Shortly after the original group of 23 Jews from Brazil arrived in then-New Amsterdam in 1654, they founded Congregation Shearith Israel then successfully petitioned city authorities to establish a Jewish burial ground on “a little hook of land,” most likely on the sparsely developed island of Manhattan.

The site of that first Jewish cemetery is lost; Shearith Israel, the only Jewish congregation here from 1654 until 1825, set up a series of cemeteries over the subsequent years.

This week the congregation completed the first phase of renovations on an 80-by-120-feet patch of land in lower midtown that is known as the Third Cemetery but is really the fourth.

In a brief ceremony under an overcast sky and the branches of dogwood and crabapple trees, Rabbi Hayyim Angel of Shearith Israel read Hebrew blessings and spoke of “the religious obligation of cemetery upkeep.”

The ceremony marks the end of the initial, decade-long removal of debris and repair of gravestones in the site, usually locked, which is bordered on three sides by towering apartment buildings. A stone path cuts across the field of neatly cut grass and repaired gravestones.
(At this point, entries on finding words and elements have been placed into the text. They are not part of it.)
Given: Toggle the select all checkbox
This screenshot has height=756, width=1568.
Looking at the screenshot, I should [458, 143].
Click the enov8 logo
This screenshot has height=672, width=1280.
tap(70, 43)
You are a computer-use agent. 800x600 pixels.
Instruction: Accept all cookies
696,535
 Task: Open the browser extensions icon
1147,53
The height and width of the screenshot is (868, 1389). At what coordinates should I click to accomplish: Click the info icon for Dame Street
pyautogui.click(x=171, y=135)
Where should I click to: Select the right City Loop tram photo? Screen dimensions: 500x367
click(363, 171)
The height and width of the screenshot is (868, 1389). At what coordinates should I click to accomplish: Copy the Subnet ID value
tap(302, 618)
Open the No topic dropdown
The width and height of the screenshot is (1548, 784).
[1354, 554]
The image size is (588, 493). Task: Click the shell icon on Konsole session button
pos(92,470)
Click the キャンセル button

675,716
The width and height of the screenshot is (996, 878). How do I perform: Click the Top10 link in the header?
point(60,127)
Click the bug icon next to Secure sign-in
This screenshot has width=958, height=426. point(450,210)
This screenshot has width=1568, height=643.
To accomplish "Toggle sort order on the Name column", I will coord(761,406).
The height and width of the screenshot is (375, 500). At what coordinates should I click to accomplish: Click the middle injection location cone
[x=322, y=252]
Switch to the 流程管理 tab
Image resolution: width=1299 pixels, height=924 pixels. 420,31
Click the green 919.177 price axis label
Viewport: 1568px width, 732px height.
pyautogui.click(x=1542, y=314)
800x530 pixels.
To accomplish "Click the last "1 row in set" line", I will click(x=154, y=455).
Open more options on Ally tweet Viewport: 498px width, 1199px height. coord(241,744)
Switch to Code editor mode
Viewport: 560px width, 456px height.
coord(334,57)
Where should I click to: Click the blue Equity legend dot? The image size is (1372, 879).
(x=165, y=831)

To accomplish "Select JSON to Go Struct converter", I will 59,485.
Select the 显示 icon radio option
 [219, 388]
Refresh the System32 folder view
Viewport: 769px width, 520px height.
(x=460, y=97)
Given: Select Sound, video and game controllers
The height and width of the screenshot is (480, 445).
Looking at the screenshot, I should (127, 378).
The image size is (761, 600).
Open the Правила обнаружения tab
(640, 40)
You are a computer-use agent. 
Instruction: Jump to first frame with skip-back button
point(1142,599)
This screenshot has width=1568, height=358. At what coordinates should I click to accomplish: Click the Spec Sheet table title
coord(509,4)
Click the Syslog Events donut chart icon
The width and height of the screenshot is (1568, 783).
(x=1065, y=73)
Designer-educator Christine G. H. Franck explained that the area was restored to look like it did in photos dating back to the 1930s.

The cemetery “has been transformed,” said Edward Kirkland, chair of the Community Board 4 landmarks committee “The stones were all over the place.”

Kirkland was part of a small group of invited participants that included preservation officials and descendants of Shearith Israel’s long-gone congregants.

“They are our spiritual ancestors,” Rabbi Angel said, pointing to the resting places of some 250 onetime members of the congregation. “Were it not for their efforts, we would not be here today as an organized committee.”

The cemetery on West 21st Street off of Sixth Avenue served as an active burial ground from 1829 until burials south of 86th Street were banned in 1852. Among the approximately 150 gravestones there are some from the 1700s, moved from the synagogue’s First Cemetery on St. James Place opposite Chatham Square.